▸ **Data shown**
● ● ● ●
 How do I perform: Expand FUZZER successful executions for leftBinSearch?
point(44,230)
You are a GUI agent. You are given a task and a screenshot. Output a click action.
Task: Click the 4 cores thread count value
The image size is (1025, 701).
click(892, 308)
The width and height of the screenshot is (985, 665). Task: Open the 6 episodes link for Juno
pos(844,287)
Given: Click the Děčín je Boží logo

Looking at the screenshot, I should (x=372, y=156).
● ● ● ●
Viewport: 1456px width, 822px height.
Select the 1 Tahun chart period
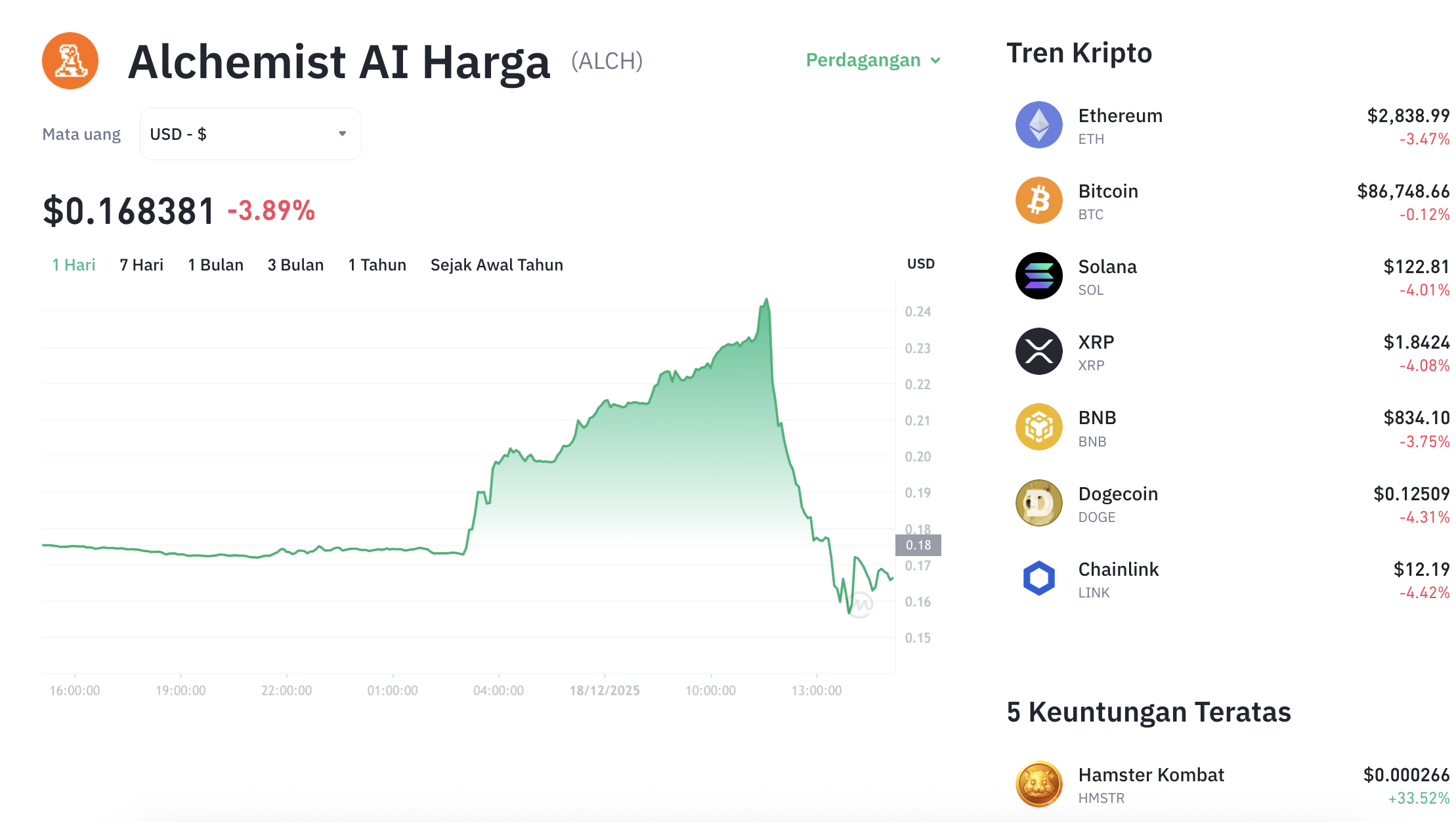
● ● ● ●
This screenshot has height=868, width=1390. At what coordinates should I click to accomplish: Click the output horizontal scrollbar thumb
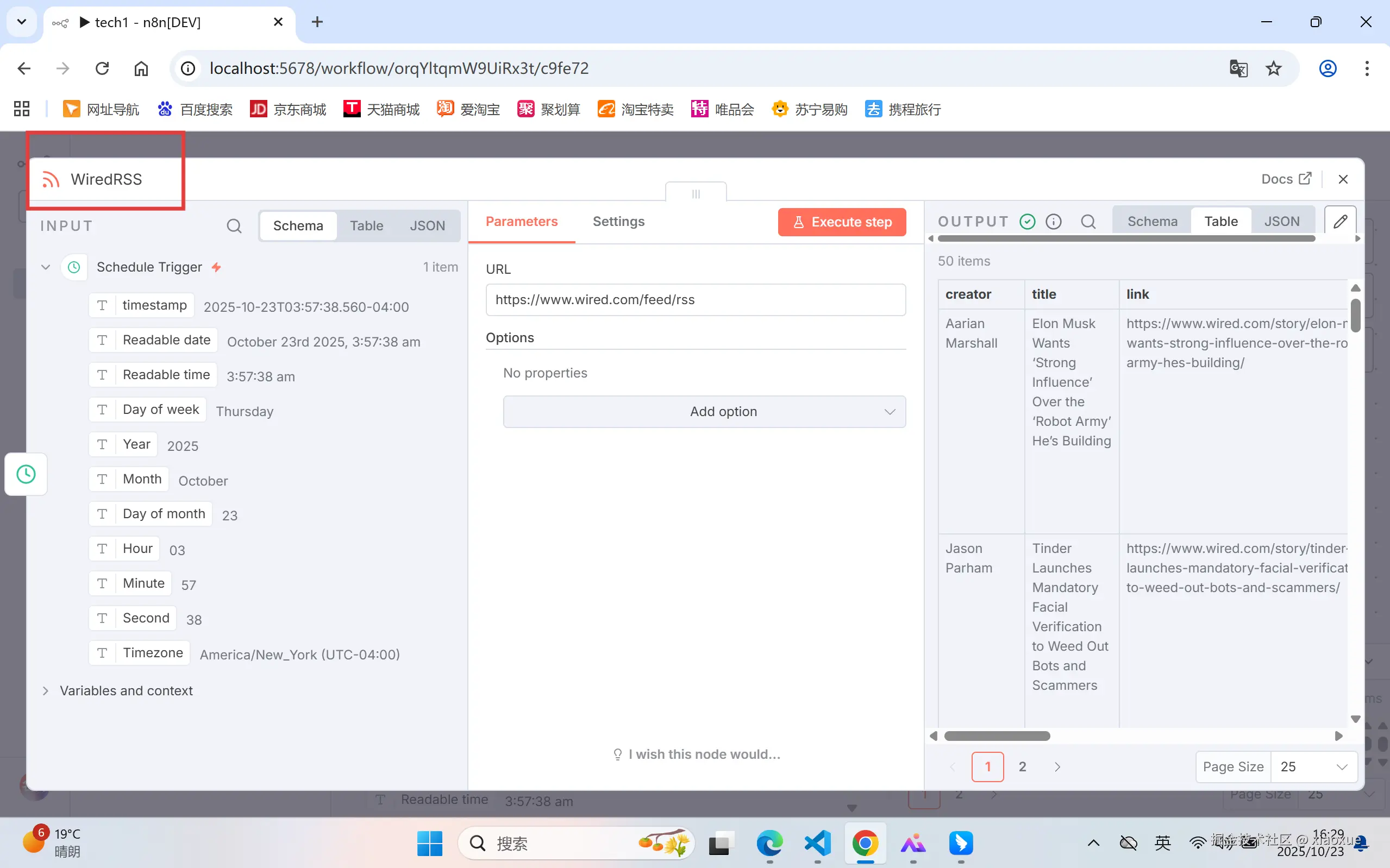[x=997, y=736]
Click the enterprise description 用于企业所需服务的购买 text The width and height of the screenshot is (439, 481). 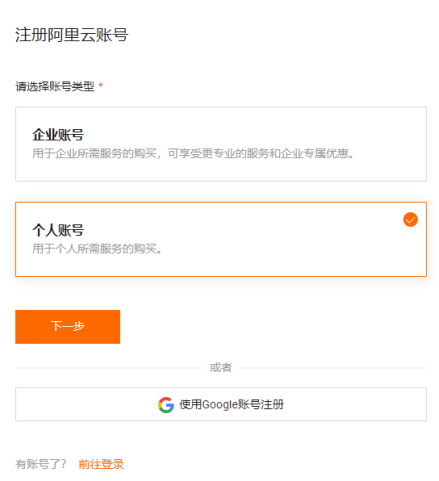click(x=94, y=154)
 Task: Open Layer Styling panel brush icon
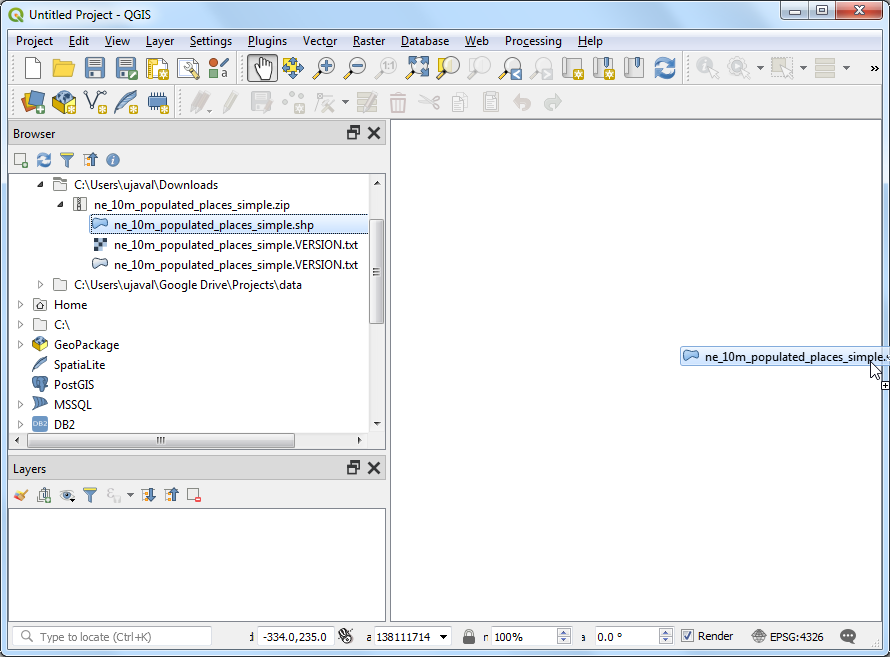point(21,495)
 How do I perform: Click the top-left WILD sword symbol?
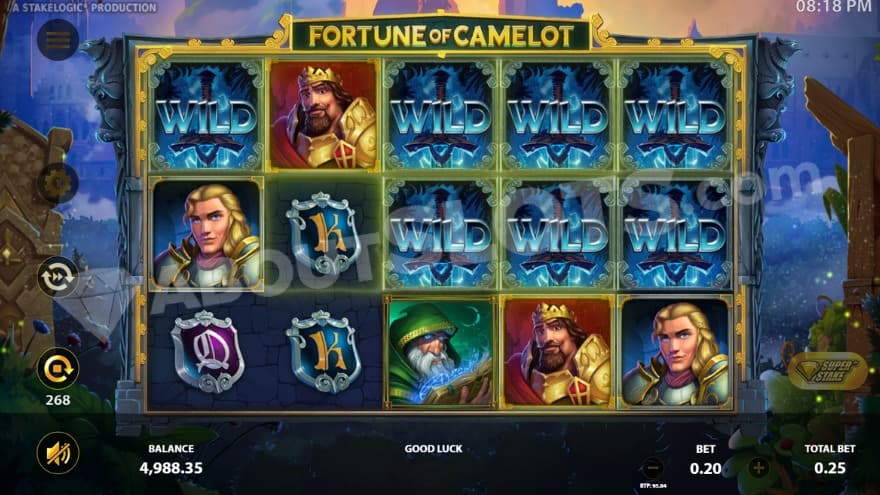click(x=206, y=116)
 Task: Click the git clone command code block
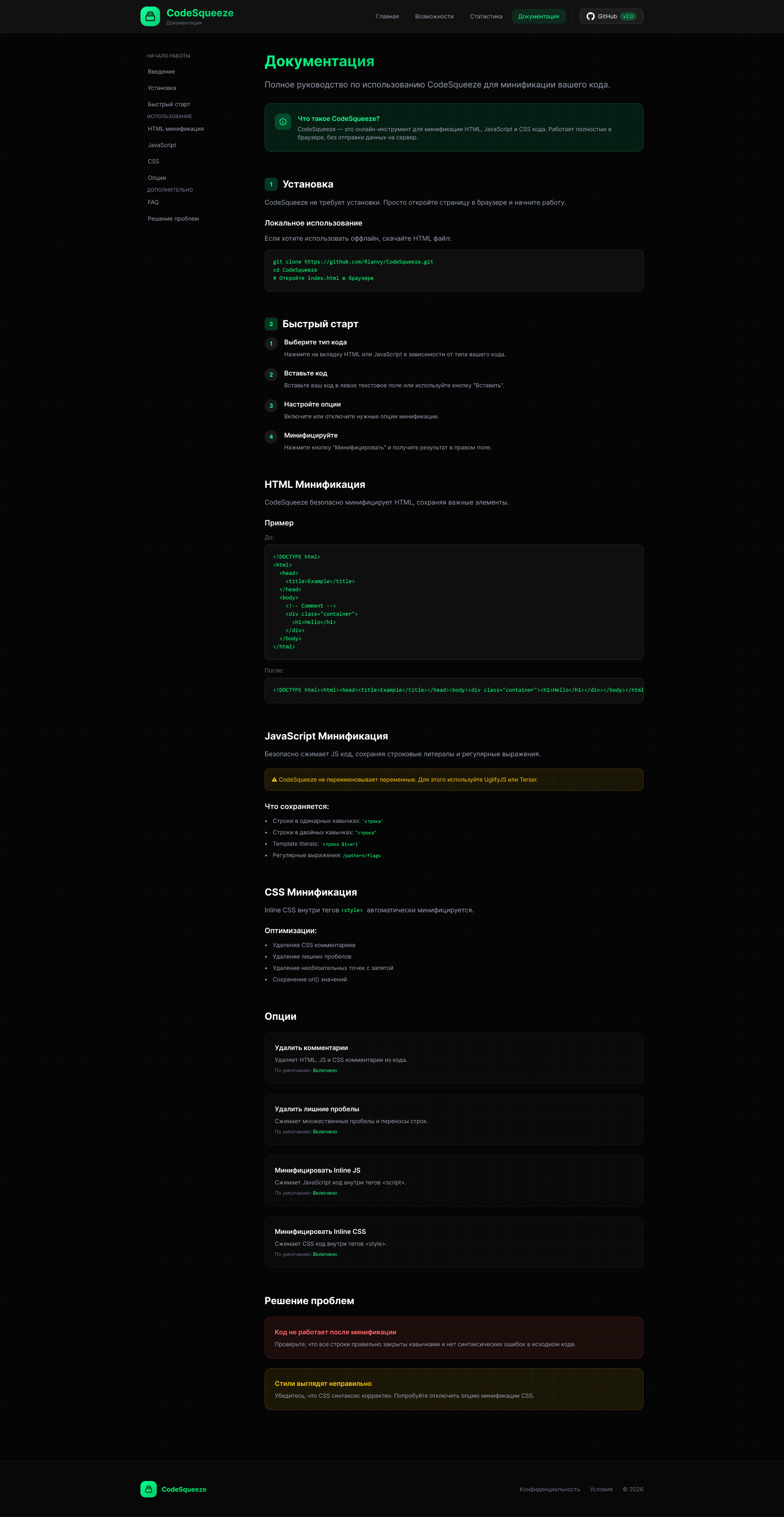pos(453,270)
● ● ● ●
Convert the entries in the part that opens with the line containing "The width and height of the screenshot is (985, 665)." and closes with the line containing "Looking at the" into a two-column CSV headed entry and answer. Each entry gets one row, with its text and its answer each in a single quoted field and line breaks replaced by spaces.

▸ **Response to the exercise**
entry,answer
"The width and height of the screenshot is (985, 665). Task: Open the 6 episodes link for Juno","pos(844,287)"
"Given: Click the Děčín je Boží logo","Looking at the screenshot, I should (x=372, y=156)."